- **DOCUMENT EXCERPT**
Anomaly Detection in Raw GNSS Data for Time Server Protection Against Spoofing

On October 25th, Maksim Barodzka, CEO of GPSPATRON, addressed the Time Appliances Project (TAP) on safeguarding time servers from GNSS spoofing. His presentation scrutinized various protective strategies, from sophisticated antenna systems to innovative data monitoring techniques. Key points included the limitations of conventional methods against advanced spoofing, the advantages of real-time anomaly detection in raw GNSS data, and the practical implications of GNSS vulnerabilities in today’s technology landscape. The insights provided by Barodzka highlighted the evolving nature of GNSS spoofing threats and the necessity for adaptive defenses in critical infrastructure.

There are two primary types of antenna systems for GNSS interference mitigation: Null Steering and Beamforming.

Beamforming, on the other hand, is a more advanced and effective technique that requires a larger number of antenna elements. With Beamforming, narrow beams are formed and directed towards each satellite based on their calculated position. This method allows for more precise and targeted signal reception, improving the overall performance and accuracy of the GNSS receiver. However, it is worth mentioning that Beamforming antenna systems are more complex, expensive, and larger in size compared to Null Steering systems. These factors make Beamforming less suitable for widespread commercial infrastructure deployment.

Null Steering technology creates a null antenna pattern towards the source of interference. Using an antenna system with multiple elements (typically four), the technology can suppress interference from all directions by 40 to 60 decibels. However, note that Null Steering technology may be unsuitable for countering spoofing attacks where the power of the fake signal is below the system’s noise floor. In such cases, the fake signal may go undetected by the system.

[Item position entries]
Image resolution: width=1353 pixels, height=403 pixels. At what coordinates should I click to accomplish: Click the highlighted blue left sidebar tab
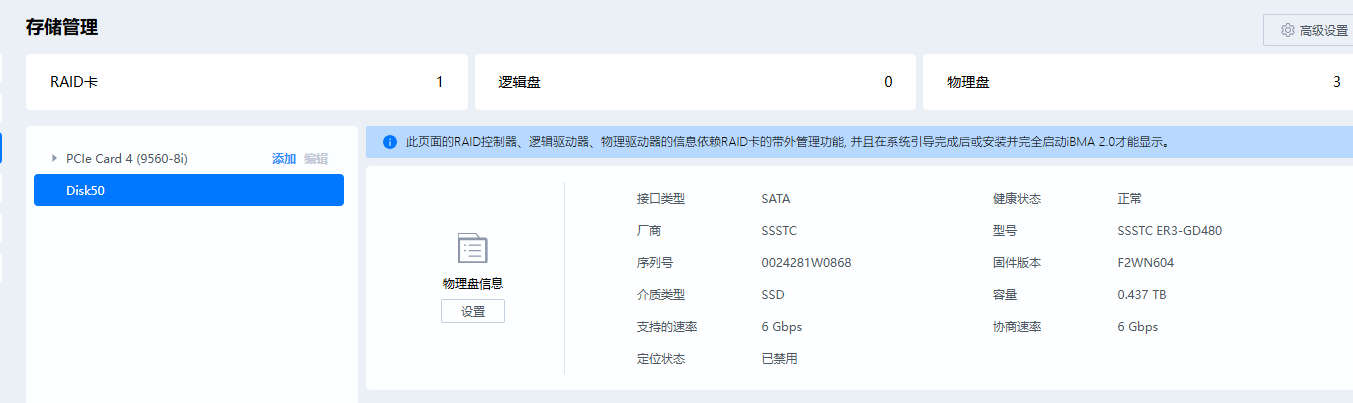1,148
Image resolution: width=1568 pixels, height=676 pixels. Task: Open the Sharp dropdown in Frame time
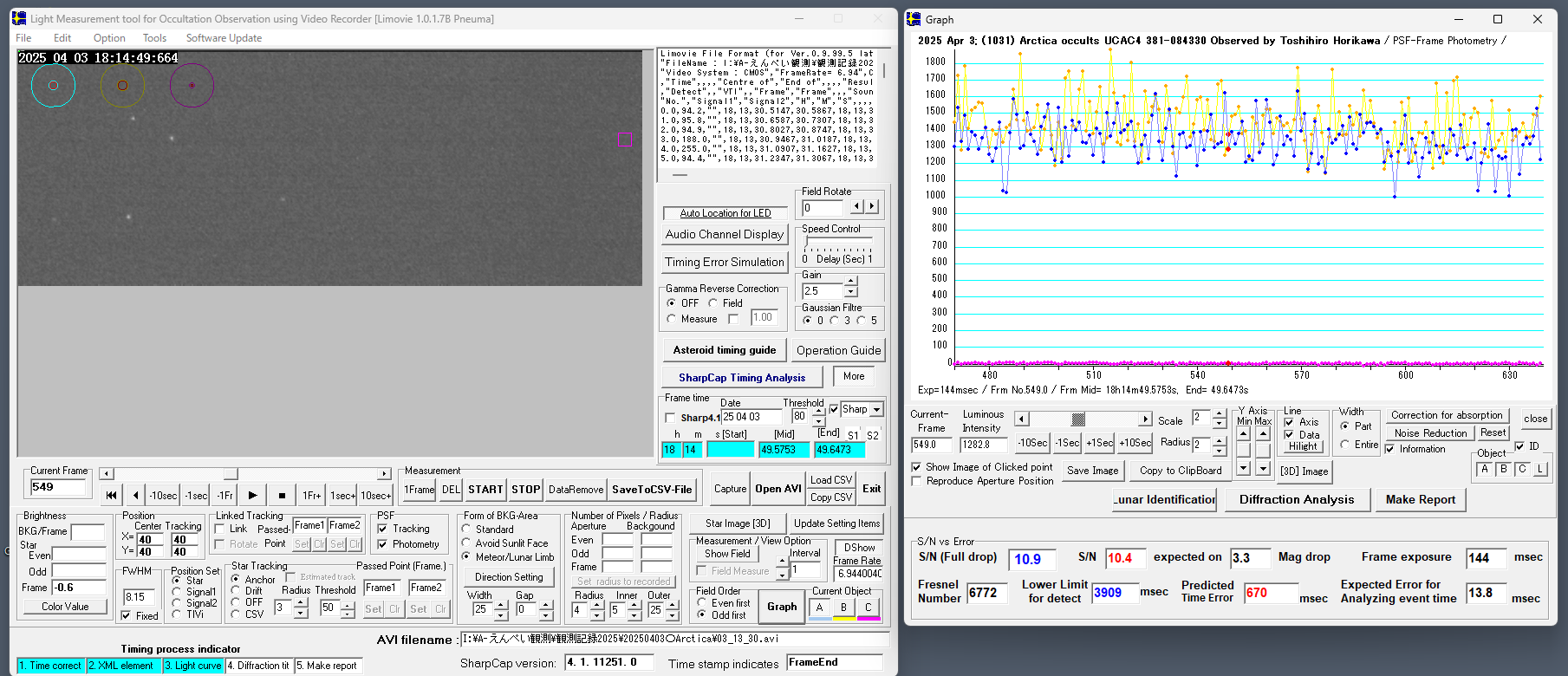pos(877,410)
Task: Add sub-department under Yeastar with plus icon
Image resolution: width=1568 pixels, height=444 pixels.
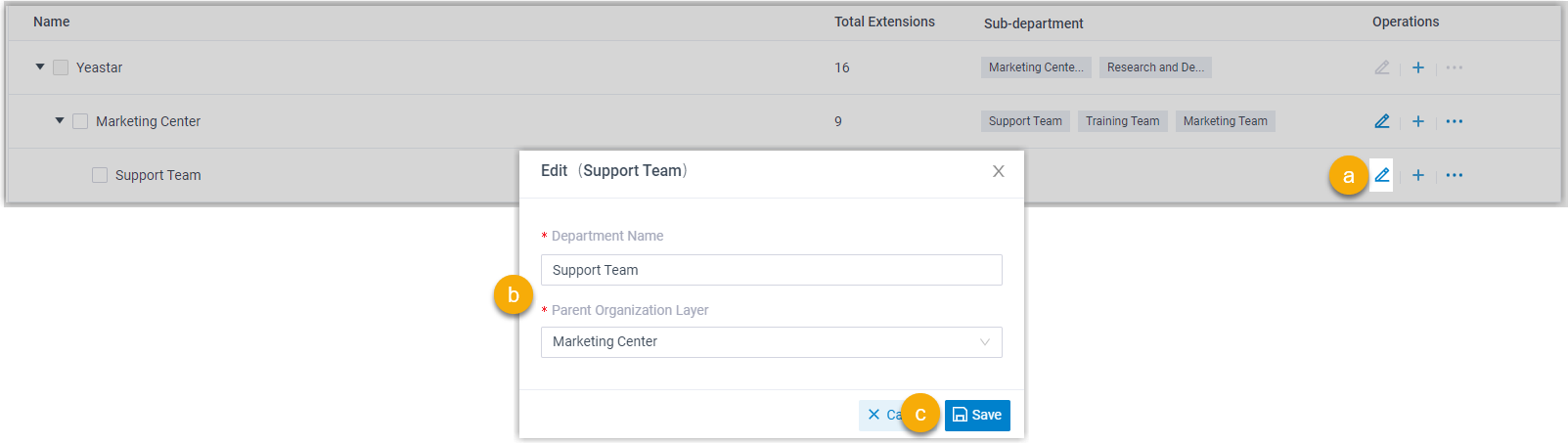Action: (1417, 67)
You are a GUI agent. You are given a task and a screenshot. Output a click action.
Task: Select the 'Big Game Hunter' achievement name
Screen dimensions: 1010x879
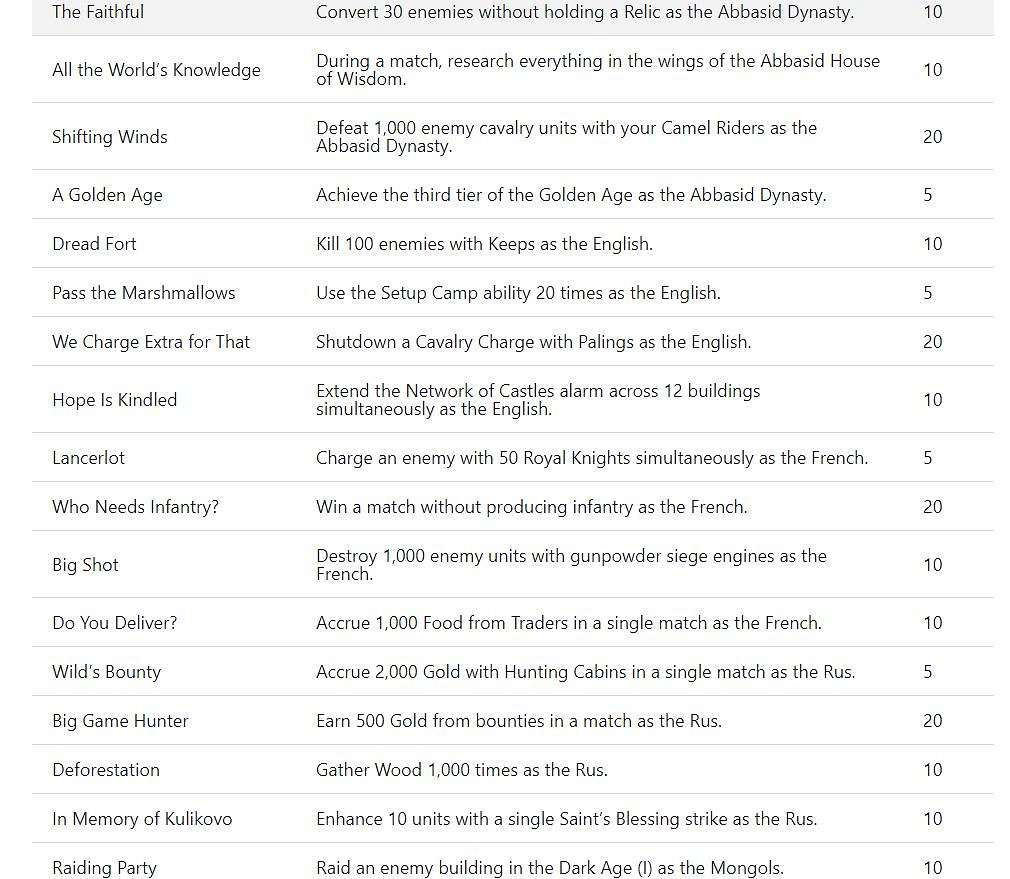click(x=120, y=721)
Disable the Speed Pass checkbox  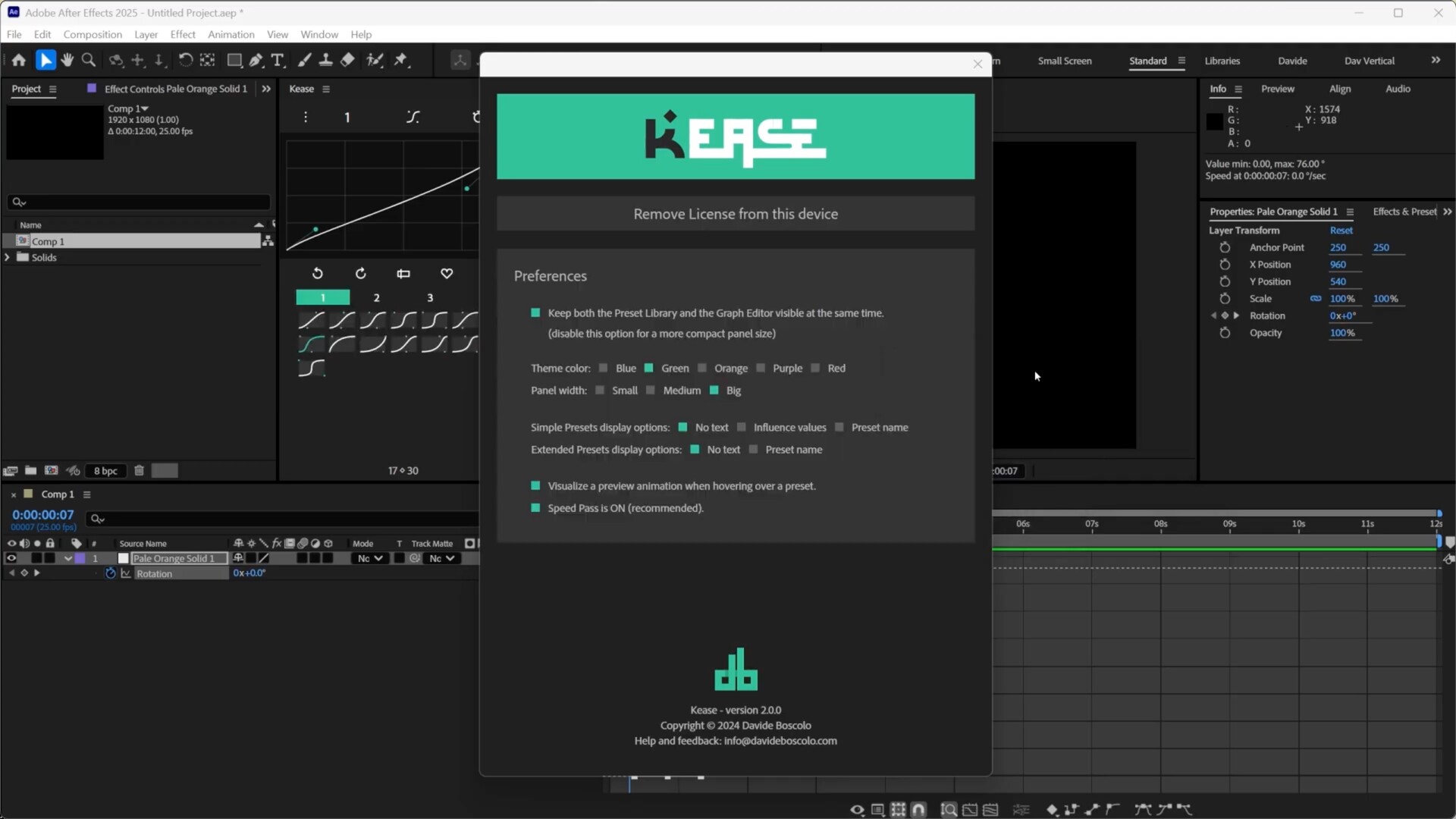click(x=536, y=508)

--

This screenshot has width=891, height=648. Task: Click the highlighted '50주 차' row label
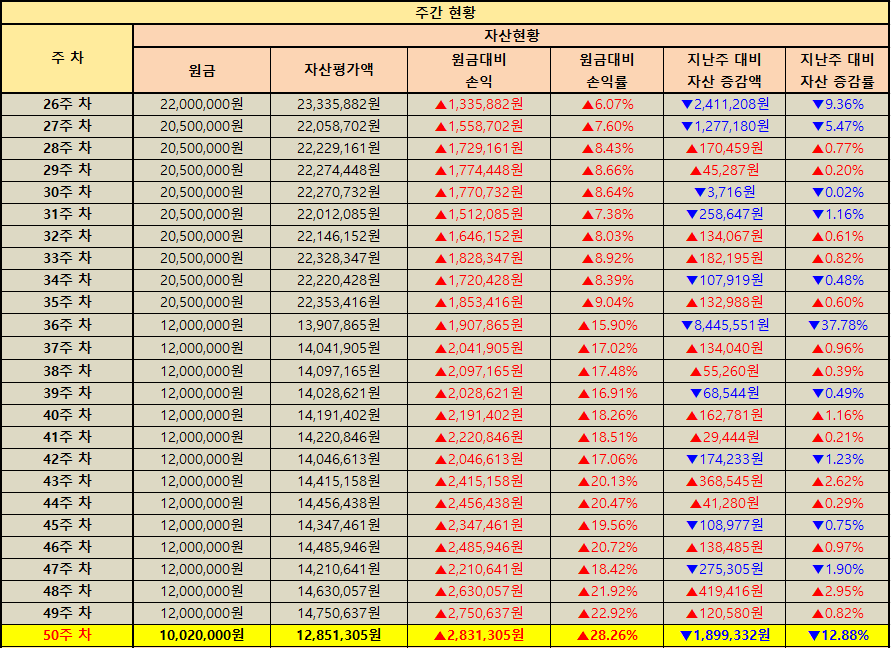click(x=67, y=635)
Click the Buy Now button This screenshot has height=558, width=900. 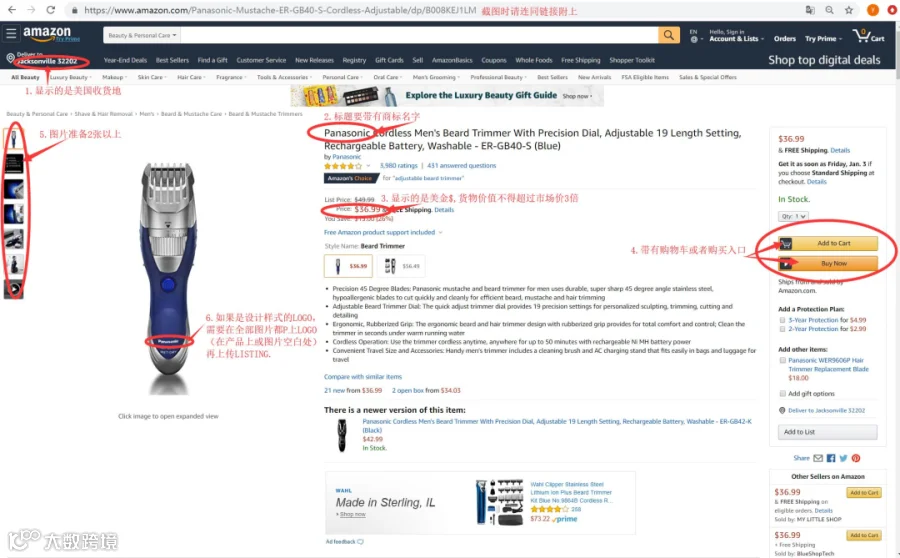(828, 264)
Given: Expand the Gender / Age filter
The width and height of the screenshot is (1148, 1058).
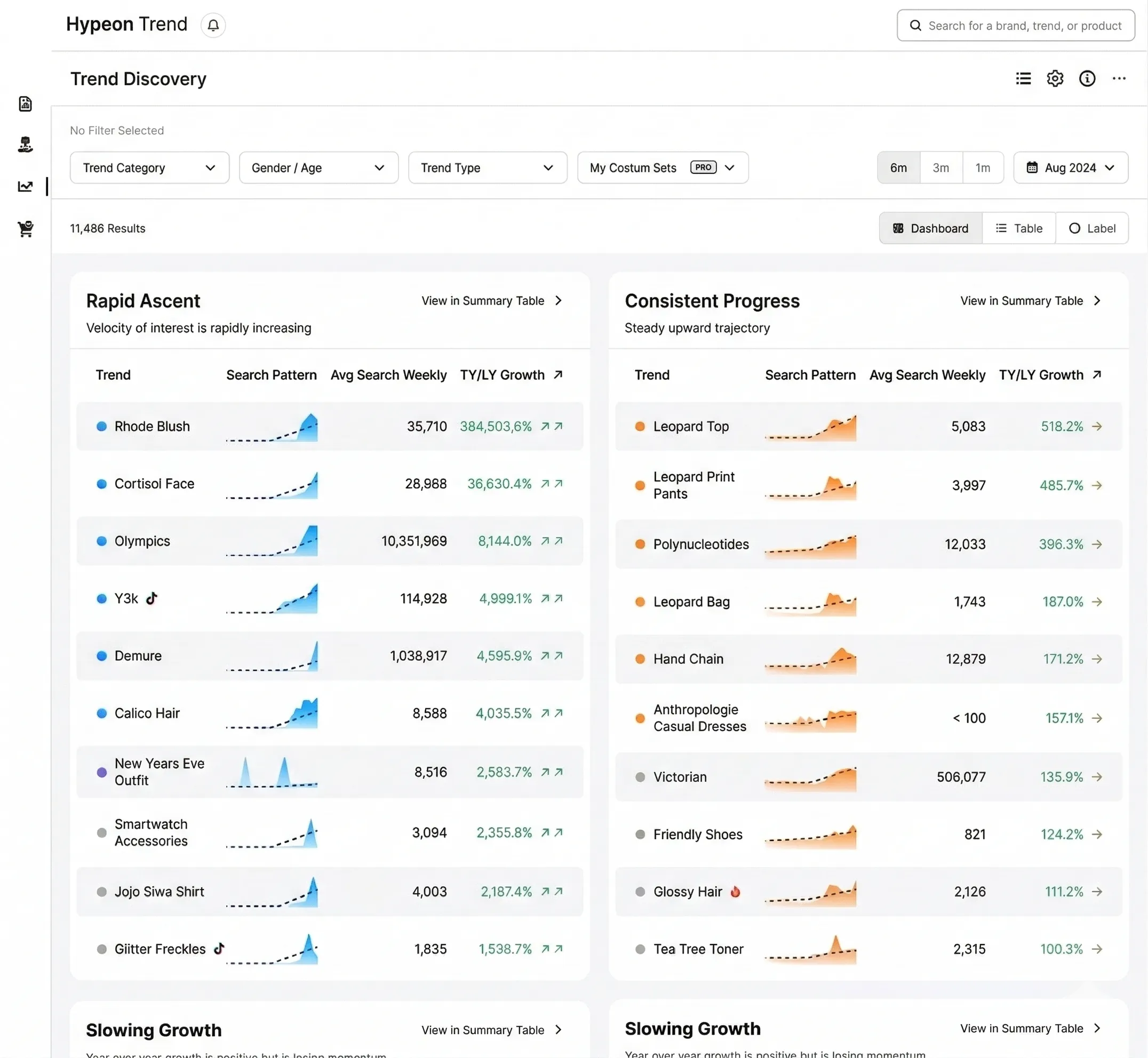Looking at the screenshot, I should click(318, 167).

- **AIM**
Can you pick up the article on shielding time servers from GNSS spoofing, placed above the records, and keep writing it from its last sentence?

- **RIGHT ANSWER**
While sophisticated antenna systems provide some protection against spoofing attacks, it’s important to understand their limits. All techniques can suppress no more than 60 dB of interference, enough to combat jamming but not spoofing. This is because the power of original signals is very low and easy to spoof.

In addition, antenna systems are very costly, subject to export controls, and may not be used for commercial infrastructure.

The concept behind this method is to have multiple grandmaster clocks that are distributed across different locations. These grandmasters continuously monitor and cross-check each other’s time signals to ensure synchronization accuracy. By implementing this cross-monitoring approach, any discrepancies or anomalies in the time signals can be quickly detected and flagged as potential spoofing attacks.

One advantage of this method is that it is relatively simple and requires little investment. Many companies utilize this approach because it provides a basic level of protection without significant additional costs. However, there are a couple of limitations to consider.

• Firstly, the detection in this method may happen after the grandmaster has already been successfully spoofed, and part of the synchronization system has already received incorrect data. This delay in detection reduces the effectiveness of the approach in preventing the impact of spoofing attacks.
• Secondly, if a powerful spoofing attack covers a large region, all the grandmasters within that region may be under the same attack. This means that the cross-monitoring system might not be able to differentiate between legitimate and spoofed signals, potentially affecting the accuracy of synchronization.

If you have access to raw data coming from an embedded GNSS receiver, it becomes possible to detect anomalies caused by spoofing or jamming attacks. The main advantage of this approach is the early detection of anomalies before they can have any impact on the time server. By recognizing that something is not going as usual in the raw GNSS data, appropriate action can be taken to address the issue promptly.

Another advantage is that this method can often be implemented as a software-only solution, without the need for additional hardware. This makes it a cost-effective approach for time server protection.

However, one requirement for this approach is access to the raw GNSS data. This can be easily achieved with an open-time server architecture.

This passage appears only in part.